··· Input data

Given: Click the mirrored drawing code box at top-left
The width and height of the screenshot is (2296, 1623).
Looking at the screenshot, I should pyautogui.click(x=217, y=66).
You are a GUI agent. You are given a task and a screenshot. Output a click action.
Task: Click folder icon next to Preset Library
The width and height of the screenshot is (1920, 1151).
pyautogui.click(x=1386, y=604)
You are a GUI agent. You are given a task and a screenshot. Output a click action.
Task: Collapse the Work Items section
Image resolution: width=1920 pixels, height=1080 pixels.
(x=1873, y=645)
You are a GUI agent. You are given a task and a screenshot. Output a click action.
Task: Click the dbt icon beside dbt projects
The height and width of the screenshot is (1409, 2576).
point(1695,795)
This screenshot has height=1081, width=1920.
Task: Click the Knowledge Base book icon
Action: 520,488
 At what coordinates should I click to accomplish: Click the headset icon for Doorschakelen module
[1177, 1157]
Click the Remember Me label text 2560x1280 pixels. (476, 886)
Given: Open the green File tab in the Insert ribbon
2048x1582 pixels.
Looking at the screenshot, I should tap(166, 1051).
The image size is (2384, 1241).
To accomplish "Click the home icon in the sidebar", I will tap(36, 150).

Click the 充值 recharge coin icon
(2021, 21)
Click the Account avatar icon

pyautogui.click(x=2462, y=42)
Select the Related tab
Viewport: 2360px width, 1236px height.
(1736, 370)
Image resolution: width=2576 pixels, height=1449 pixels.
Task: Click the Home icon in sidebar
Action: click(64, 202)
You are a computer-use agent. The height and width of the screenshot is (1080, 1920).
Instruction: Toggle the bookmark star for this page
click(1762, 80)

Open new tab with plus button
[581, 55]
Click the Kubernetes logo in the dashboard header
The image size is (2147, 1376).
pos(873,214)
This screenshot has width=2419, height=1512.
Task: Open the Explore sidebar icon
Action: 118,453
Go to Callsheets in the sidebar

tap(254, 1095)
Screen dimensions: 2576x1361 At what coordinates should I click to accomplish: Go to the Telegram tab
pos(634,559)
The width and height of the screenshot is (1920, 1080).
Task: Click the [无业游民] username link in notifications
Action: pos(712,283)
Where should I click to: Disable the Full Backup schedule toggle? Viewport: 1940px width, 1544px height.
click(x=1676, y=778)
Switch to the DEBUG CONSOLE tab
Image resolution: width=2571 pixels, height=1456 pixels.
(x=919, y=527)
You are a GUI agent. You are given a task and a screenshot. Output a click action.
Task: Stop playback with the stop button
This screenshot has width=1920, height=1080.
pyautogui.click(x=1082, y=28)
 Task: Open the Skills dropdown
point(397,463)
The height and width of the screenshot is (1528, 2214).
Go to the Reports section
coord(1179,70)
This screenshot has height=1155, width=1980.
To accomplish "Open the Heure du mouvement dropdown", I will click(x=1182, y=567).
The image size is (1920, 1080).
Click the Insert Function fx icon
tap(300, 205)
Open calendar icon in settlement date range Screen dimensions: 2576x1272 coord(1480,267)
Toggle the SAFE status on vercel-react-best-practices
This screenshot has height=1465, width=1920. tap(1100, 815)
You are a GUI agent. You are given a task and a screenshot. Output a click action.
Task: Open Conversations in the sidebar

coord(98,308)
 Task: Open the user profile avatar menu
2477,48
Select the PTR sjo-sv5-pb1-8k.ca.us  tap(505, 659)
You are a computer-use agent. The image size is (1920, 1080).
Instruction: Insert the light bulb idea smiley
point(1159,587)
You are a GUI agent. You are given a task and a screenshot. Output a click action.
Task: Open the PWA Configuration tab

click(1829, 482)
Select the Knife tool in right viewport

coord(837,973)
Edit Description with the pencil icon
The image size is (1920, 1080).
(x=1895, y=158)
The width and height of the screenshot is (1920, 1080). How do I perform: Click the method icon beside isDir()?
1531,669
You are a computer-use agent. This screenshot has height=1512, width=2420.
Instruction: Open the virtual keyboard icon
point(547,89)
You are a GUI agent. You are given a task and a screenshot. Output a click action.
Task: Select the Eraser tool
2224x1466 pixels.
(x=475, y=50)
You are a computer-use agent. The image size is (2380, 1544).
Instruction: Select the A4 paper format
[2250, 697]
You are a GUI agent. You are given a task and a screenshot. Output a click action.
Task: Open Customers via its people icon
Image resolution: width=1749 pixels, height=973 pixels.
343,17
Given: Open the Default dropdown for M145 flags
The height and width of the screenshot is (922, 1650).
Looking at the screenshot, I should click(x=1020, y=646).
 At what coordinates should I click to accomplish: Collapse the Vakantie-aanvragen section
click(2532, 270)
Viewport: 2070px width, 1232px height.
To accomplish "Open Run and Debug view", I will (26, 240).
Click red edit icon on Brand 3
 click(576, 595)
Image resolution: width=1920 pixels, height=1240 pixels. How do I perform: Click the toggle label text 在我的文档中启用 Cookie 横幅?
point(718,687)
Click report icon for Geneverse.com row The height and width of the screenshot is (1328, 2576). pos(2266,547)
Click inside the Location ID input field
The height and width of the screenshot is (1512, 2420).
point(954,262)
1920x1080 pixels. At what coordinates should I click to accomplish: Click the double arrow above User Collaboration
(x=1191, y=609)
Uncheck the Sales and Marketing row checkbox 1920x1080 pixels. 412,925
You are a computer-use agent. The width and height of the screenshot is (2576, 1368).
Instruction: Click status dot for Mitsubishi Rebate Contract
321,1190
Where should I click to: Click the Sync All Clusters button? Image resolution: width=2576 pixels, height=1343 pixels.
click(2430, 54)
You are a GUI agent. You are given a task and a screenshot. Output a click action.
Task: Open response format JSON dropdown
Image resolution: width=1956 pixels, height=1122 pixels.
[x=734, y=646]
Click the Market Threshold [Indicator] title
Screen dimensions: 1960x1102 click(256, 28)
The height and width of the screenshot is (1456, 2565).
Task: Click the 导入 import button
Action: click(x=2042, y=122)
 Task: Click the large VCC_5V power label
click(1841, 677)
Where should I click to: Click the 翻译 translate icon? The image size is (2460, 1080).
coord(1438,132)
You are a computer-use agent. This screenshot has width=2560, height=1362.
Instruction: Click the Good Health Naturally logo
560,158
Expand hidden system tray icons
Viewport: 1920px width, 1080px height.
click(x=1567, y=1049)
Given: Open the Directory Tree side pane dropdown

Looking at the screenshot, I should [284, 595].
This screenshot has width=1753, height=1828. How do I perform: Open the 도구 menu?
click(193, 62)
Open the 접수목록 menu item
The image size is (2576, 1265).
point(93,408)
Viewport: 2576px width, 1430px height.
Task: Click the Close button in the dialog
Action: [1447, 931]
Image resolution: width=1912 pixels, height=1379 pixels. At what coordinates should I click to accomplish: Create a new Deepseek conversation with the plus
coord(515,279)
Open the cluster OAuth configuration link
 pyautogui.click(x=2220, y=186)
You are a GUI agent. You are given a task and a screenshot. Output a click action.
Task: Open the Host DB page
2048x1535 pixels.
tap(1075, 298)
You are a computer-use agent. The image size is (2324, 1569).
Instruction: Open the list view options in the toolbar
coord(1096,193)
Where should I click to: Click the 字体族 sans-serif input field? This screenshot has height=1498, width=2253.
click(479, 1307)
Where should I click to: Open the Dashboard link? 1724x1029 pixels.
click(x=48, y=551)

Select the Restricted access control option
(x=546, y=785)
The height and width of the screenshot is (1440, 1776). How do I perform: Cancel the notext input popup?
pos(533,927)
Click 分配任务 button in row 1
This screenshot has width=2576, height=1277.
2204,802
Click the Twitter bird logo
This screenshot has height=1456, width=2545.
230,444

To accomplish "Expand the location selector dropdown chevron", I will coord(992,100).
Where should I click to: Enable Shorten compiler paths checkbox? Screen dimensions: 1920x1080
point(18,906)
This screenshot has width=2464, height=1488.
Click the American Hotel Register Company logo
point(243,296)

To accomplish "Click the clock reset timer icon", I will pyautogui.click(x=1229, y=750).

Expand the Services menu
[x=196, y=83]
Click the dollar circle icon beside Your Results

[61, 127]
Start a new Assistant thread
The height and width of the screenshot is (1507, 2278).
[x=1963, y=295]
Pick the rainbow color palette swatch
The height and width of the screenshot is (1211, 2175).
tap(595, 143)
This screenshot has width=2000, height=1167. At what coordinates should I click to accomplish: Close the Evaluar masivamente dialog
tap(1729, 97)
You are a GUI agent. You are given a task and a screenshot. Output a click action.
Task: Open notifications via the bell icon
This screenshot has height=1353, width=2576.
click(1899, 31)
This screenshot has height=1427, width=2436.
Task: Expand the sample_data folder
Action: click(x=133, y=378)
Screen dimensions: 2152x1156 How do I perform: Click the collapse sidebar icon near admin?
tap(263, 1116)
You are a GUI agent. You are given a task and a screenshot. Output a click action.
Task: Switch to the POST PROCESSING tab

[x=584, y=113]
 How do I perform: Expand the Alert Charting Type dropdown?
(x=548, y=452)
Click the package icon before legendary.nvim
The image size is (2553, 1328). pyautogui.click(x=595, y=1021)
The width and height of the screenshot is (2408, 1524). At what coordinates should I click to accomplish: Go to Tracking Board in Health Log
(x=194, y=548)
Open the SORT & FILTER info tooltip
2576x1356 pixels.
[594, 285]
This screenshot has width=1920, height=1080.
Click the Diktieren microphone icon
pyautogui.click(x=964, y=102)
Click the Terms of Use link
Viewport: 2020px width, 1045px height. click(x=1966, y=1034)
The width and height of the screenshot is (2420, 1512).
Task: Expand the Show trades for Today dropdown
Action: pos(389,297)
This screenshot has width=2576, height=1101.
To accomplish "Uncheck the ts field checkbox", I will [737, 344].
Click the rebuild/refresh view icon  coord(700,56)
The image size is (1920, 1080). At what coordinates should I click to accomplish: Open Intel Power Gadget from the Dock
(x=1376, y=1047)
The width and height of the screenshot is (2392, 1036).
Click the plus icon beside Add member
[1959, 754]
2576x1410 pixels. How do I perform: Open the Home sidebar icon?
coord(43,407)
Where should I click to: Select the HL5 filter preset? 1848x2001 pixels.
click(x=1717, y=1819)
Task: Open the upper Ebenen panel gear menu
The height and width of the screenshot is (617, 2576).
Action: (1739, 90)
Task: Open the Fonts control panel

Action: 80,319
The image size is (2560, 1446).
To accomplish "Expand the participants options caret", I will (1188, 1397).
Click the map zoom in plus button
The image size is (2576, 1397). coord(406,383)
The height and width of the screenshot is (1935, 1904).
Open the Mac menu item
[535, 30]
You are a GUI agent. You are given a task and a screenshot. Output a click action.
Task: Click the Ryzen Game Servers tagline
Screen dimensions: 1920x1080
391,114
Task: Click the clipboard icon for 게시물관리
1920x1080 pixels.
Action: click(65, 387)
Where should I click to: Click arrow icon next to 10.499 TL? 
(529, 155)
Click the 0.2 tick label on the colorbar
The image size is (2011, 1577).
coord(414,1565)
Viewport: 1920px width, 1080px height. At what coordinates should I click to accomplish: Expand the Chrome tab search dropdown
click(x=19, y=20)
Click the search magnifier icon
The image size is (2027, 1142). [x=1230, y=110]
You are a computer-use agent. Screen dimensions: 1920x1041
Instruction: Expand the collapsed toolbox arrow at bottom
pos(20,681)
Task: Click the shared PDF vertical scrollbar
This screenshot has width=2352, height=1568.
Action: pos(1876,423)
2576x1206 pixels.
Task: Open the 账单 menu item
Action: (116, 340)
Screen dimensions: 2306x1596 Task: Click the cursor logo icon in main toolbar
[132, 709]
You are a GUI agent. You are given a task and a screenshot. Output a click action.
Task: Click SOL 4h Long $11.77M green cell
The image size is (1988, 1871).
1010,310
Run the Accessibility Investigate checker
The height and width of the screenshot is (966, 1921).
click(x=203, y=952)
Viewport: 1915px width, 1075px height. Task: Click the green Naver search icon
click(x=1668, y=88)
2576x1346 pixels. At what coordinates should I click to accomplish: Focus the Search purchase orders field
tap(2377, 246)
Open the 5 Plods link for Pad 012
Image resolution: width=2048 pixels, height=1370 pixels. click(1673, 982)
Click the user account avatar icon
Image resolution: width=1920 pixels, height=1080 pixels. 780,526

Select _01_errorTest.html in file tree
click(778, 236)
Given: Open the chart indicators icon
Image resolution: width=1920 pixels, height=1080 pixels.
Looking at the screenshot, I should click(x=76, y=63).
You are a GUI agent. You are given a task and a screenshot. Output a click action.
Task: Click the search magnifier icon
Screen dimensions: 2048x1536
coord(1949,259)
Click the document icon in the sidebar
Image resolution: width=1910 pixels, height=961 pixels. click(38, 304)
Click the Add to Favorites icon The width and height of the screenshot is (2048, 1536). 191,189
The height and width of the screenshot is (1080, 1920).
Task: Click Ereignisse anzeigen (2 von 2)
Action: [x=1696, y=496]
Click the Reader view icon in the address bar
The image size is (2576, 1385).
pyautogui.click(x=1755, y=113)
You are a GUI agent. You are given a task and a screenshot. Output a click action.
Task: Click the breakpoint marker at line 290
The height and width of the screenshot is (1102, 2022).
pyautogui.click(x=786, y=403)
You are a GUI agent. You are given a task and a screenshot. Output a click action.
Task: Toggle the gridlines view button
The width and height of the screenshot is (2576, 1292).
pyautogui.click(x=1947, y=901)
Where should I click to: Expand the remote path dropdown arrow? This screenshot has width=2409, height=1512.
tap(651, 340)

······

Exactly as written, please transcribe the lines from the start of the records above to the line that holds "Task: Click folder", both ends included.

• Task response
Given: Click the mirrored drawing code box at top-left
The width and height of the screenshot is (2296, 1623).
Looking at the screenshot, I should pyautogui.click(x=217, y=66).
You are a GUI agent. You are given a task and a screenshot. Output a click action.
Task: Click folder icon next to Preset Library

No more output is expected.